Soliciting and incorporating feedback is an essential element for success in the learning and development of technological systems. In order to encourage active student participation in the feedback process, this course implements an active feedback points system. The system is governed by the following rules:

Attendance Policy

Your active participation in class is expected. Class attendance is expected because it's much easier to learn if you're coming to class and asking questions in lecture about things that confuse you.

Late Work Policy

Late work delays both the learning process and the feedback process. Project elements needs to be turned in a timely fashion. D2L assignment submissions for project elements will be closed 24 hours after the feedback deadline.

The instructor may waive late penalties if techical problems to homework submission occurs. In the event of technical difficulties:

Words of Wisdom (TAKE THIS PART SERIOUSLY!)

Academic Misconduct

Any student is found obtaining or granting inappropriate help in this course on any in-class graded assignment (test, quiz, exam) will subject to acadmic discipline. The offense will go on permanent record with the university. If this is not the student's first academic misconduct offense at CSU, he will be recommended for expulsion from the university. This is in full accord with CSU's policy, and we encourage you to read and review the university's policy in your student handbook.

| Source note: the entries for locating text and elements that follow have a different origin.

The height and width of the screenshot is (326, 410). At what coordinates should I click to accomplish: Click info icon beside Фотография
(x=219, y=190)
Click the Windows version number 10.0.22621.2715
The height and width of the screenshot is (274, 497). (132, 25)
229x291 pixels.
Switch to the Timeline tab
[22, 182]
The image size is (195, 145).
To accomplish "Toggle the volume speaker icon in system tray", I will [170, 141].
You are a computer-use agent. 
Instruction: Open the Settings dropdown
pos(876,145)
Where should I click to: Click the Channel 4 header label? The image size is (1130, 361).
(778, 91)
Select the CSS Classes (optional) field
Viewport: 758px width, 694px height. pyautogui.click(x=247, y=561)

So it is permissible to do group work or work with a tutor or other instructors on outside work in this course that is to be turned in for a grade. However, remember that the objective is to gain understanding of the problem solving process and apply that understanding. Note that the majority of the course grade is done via an in-class assessment, which each student must do on their own work without assistance.

Academic discipline can range from a zero for the in-class assessment in question to expulusion from the University depending on the circumstances.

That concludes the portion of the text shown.